▶ EXERCISE GOAL
All of the records should be given back exactly and in full.

▶ INFORMATION
################

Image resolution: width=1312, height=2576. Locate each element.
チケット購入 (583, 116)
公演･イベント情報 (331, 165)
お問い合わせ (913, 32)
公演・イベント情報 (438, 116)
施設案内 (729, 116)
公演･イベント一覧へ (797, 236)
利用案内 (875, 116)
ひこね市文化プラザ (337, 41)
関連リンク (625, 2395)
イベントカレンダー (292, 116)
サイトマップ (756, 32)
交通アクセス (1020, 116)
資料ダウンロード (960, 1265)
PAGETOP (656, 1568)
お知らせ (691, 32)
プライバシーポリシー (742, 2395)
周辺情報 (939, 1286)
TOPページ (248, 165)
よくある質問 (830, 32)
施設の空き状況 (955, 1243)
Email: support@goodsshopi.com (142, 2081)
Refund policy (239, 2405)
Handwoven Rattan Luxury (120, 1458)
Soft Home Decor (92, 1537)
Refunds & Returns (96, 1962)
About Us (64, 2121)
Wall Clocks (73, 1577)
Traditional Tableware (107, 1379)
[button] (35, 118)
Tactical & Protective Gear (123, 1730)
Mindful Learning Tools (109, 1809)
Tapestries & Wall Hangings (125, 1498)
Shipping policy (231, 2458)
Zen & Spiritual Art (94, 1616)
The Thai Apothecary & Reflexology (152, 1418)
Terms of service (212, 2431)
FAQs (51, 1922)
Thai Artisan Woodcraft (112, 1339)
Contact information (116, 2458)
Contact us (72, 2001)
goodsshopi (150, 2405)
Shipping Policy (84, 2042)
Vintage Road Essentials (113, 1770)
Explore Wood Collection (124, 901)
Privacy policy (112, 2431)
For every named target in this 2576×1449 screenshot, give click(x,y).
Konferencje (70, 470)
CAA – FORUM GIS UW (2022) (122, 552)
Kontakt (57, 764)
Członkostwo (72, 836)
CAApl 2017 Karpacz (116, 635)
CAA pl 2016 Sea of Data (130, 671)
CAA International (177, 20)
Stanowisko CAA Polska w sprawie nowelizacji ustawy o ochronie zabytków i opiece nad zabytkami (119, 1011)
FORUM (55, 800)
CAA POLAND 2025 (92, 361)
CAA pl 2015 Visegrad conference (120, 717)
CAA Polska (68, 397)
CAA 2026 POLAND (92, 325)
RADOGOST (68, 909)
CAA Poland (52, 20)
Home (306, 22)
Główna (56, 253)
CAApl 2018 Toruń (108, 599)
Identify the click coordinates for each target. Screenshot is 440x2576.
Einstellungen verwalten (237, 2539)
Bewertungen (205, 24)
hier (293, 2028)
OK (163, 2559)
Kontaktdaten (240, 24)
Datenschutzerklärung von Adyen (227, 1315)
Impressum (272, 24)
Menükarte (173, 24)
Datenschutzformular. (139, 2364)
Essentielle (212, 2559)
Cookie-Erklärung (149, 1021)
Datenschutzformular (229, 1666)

################

▶ REPLY
Image resolution: width=1312, height=2576. Locate each element.
チケット購入 (583, 116)
公演･イベント情報 (331, 165)
お問い合わせ (913, 32)
公演・イベント情報 (438, 116)
施設案内 (729, 116)
公演･イベント一覧へ (797, 236)
利用案内 (875, 116)
ひこね市文化プラザ (337, 41)
関連リンク (625, 2395)
イベントカレンダー (292, 116)
サイトマップ (756, 32)
交通アクセス (1020, 116)
資料ダウンロード (960, 1265)
PAGETOP (656, 1568)
お知らせ (691, 32)
プライバシーポリシー (742, 2395)
周辺情報 (939, 1286)
TOPページ (248, 165)
よくある質問 (830, 32)
施設の空き状況 (955, 1243)
Email: support@goodsshopi.com (142, 2081)
Refund policy (239, 2405)
Handwoven Rattan Luxury (120, 1458)
Soft Home Decor (92, 1537)
Refunds & Returns (96, 1962)
About Us (64, 2121)
Wall Clocks (73, 1577)
Traditional Tableware (107, 1379)
[button] (35, 118)
Tactical & Protective Gear (123, 1730)
Mindful Learning Tools (109, 1809)
Tapestries & Wall Hangings (125, 1498)
Shipping policy (231, 2458)
Zen & Spiritual Art (94, 1616)
The Thai Apothecary & Reflexology (152, 1418)
Terms of service (212, 2431)
FAQs (51, 1922)
Thai Artisan Woodcraft (112, 1339)
Contact information (116, 2458)
Contact us (72, 2001)
goodsshopi (150, 2405)
Shipping Policy (84, 2042)
Vintage Road Essentials (113, 1770)
Explore Wood Collection (124, 901)
Privacy policy (112, 2431)
For every named target in this 2576×1449 screenshot, give click(x,y).
Konferencje (70, 470)
CAA – FORUM GIS UW (2022) (122, 552)
Kontakt (57, 764)
Członkostwo (72, 836)
CAApl 2017 Karpacz (116, 635)
CAA pl 2016 Sea of Data (130, 671)
CAA International (177, 20)
Stanowisko CAA Polska w sprawie nowelizacji ustawy o ochronie zabytków i opiece nad zabytkami (119, 1011)
FORUM (55, 800)
CAA POLAND 2025 (92, 361)
CAA pl 2015 Visegrad conference (120, 717)
CAA Polska (68, 397)
CAA 2026 POLAND (92, 325)
RADOGOST (68, 909)
CAA Poland (52, 20)
Home (306, 22)
Główna (56, 253)
CAApl 2018 Toruń (108, 599)
Identify the click coordinates for each target. Screenshot is 440x2576.
Einstellungen verwalten (237, 2539)
Bewertungen (205, 24)
hier (293, 2028)
OK (163, 2559)
Kontaktdaten (240, 24)
Datenschutzerklärung von Adyen (227, 1315)
Impressum (272, 24)
Menükarte (173, 24)
Datenschutzformular. (139, 2364)
Essentielle (212, 2559)
Cookie-Erklärung (149, 1021)
Datenschutzformular (229, 1666)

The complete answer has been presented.